▸ Task material
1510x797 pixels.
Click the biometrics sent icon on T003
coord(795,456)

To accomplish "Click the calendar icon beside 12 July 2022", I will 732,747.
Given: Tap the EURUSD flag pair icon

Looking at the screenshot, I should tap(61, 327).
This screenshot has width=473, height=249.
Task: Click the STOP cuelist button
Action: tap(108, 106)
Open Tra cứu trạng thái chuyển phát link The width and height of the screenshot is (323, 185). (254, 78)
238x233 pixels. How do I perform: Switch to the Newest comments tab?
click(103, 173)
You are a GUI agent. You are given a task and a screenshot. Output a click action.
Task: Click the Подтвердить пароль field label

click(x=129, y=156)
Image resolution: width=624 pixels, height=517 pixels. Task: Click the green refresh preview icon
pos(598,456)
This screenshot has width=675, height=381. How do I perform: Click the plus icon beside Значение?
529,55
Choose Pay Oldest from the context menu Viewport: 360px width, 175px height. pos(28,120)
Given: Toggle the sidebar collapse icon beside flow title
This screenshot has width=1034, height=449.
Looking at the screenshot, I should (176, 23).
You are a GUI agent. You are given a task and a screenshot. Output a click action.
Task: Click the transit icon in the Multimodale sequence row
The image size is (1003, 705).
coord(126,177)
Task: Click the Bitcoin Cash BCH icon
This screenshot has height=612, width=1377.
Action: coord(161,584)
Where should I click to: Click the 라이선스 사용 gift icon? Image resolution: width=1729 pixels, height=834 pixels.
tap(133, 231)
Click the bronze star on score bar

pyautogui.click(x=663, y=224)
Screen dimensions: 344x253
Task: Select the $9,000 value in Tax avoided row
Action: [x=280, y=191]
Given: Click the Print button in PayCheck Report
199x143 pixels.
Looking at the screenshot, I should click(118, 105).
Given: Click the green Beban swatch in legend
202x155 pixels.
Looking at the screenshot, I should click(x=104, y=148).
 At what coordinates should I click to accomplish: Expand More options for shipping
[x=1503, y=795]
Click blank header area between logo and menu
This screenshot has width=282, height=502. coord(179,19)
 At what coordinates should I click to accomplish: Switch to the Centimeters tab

▸ The problem
Send back every line of the listing above exactly.

▸ Response box
1510x797 pixels.
Click the biometrics sent icon on T003
coord(795,456)

To accomplish "Click the calendar icon beside 12 July 2022", I will 732,747.
Given: Tap the EURUSD flag pair icon

Looking at the screenshot, I should tap(61, 327).
This screenshot has width=473, height=249.
Task: Click the STOP cuelist button
Action: tap(108, 106)
Open Tra cứu trạng thái chuyển phát link The width and height of the screenshot is (323, 185). (254, 78)
238x233 pixels. How do I perform: Switch to the Newest comments tab?
click(103, 173)
You are a GUI agent. You are given a task and a screenshot. Output a click action.
Task: Click the Подтвердить пароль field label

click(x=129, y=156)
Image resolution: width=624 pixels, height=517 pixels. Task: Click the green refresh preview icon
pos(598,456)
This screenshot has width=675, height=381. How do I perform: Click the plus icon beside Значение?
529,55
Choose Pay Oldest from the context menu Viewport: 360px width, 175px height. pos(28,120)
Given: Toggle the sidebar collapse icon beside flow title
This screenshot has width=1034, height=449.
Looking at the screenshot, I should (176, 23).
You are a GUI agent. You are given a task and a screenshot. Output a click action.
Task: Click the transit icon in the Multimodale sequence row
The image size is (1003, 705).
coord(126,177)
Task: Click the Bitcoin Cash BCH icon
This screenshot has height=612, width=1377.
Action: coord(161,584)
Where should I click to: Click the 라이선스 사용 gift icon? Image resolution: width=1729 pixels, height=834 pixels.
tap(133, 231)
Click the bronze star on score bar

pyautogui.click(x=663, y=224)
Screen dimensions: 344x253
Task: Select the $9,000 value in Tax avoided row
Action: [x=280, y=191]
Given: Click the Print button in PayCheck Report
199x143 pixels.
Looking at the screenshot, I should click(118, 105).
Given: Click the green Beban swatch in legend
202x155 pixels.
Looking at the screenshot, I should click(x=104, y=148).
 At what coordinates should I click to accomplish: Expand More options for shipping
[x=1503, y=795]
Click blank header area between logo and menu
This screenshot has width=282, height=502. coord(179,19)
 At what coordinates should I click to accomplish: Switch to the Centimeters tab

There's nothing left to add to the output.